Material to process:
----------
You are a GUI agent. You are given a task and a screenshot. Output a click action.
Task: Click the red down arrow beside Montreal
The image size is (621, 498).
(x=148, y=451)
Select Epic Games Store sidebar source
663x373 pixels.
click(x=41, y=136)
----------
Exercise: Return the complete material exactly as it appears.

Expected answer:
You are a GUI agent. You are given a task and a screenshot. Output a click action.
Task: Click the red down arrow beside Montreal
The image size is (621, 498).
(x=148, y=451)
Select Epic Games Store sidebar source
663x373 pixels.
click(x=41, y=136)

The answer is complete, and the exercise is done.